Exercise details
Look through the records and copy each line that has "agent" in it.

####

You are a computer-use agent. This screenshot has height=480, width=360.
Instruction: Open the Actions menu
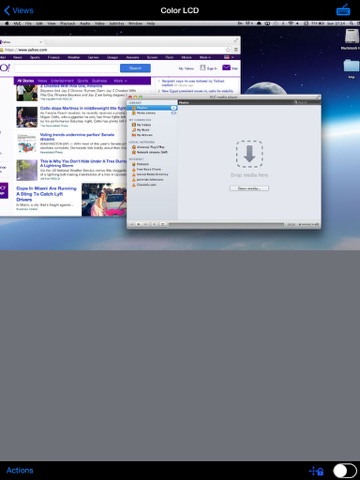coord(20,470)
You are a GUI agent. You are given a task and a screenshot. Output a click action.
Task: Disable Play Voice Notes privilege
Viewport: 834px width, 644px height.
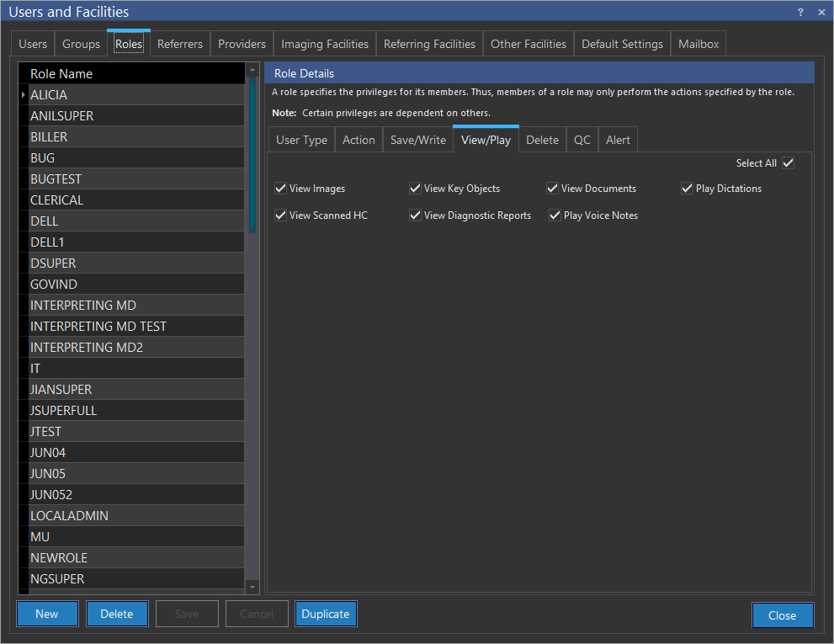[x=555, y=216]
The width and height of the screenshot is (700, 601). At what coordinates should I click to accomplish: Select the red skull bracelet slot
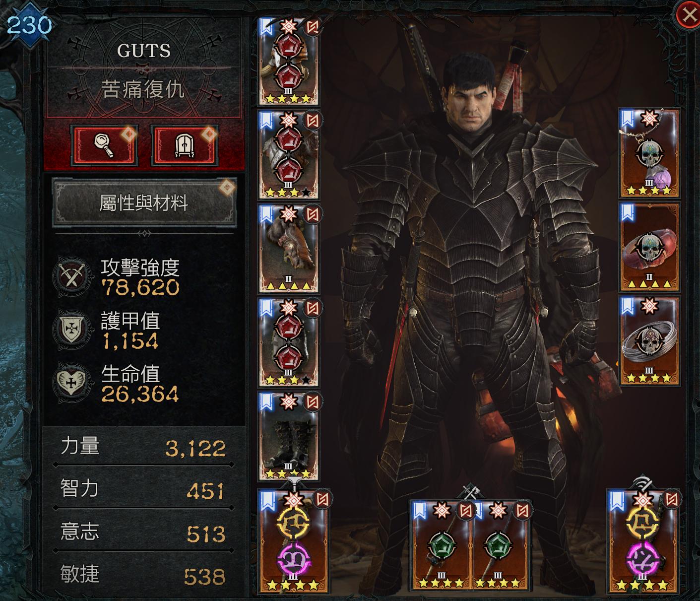coord(649,248)
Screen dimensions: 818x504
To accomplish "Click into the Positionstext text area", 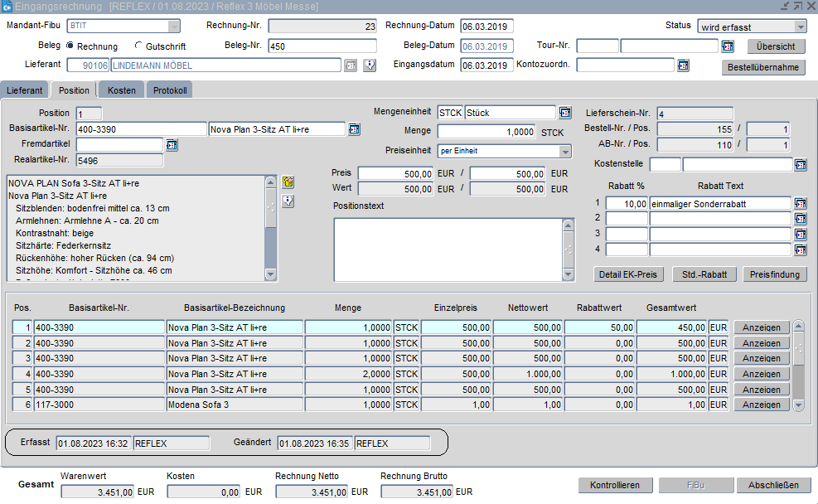I will click(x=448, y=249).
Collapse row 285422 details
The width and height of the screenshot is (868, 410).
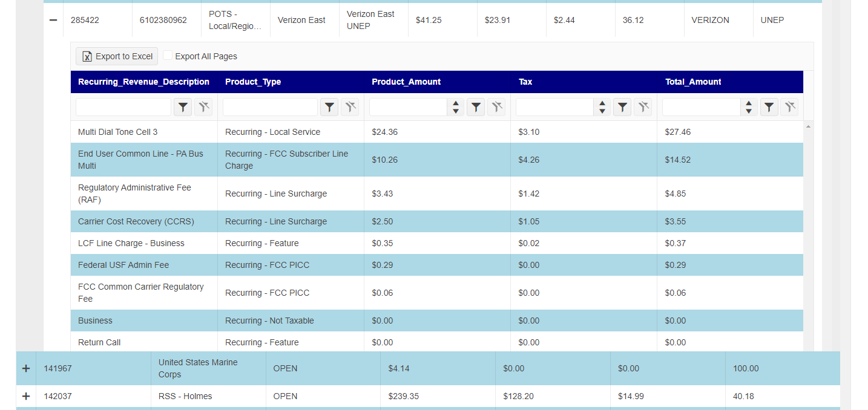click(53, 20)
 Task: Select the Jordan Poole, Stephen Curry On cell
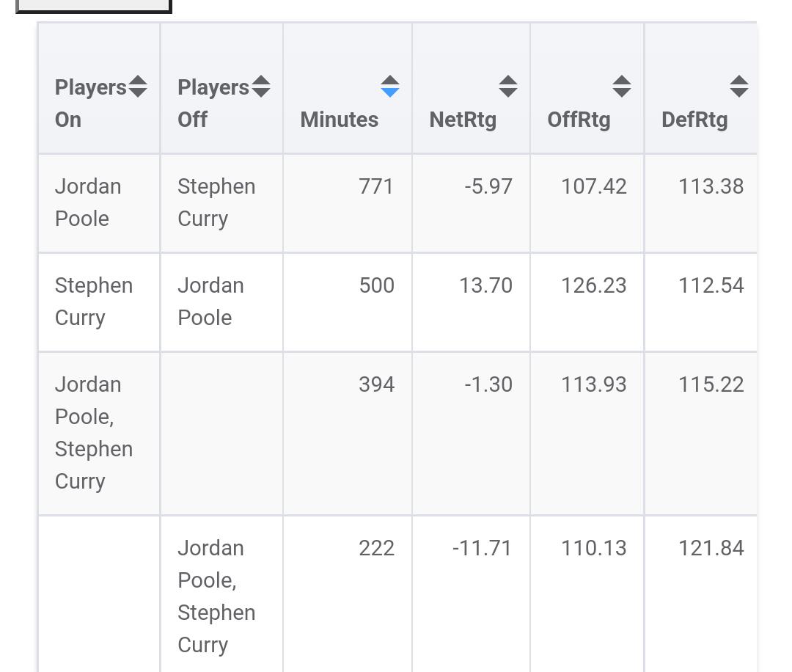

####

Reply
You are a computer-use agent. This screenshot has height=480, width=360.
You are a GUI agent. You are given a task and a screenshot. Output a click action.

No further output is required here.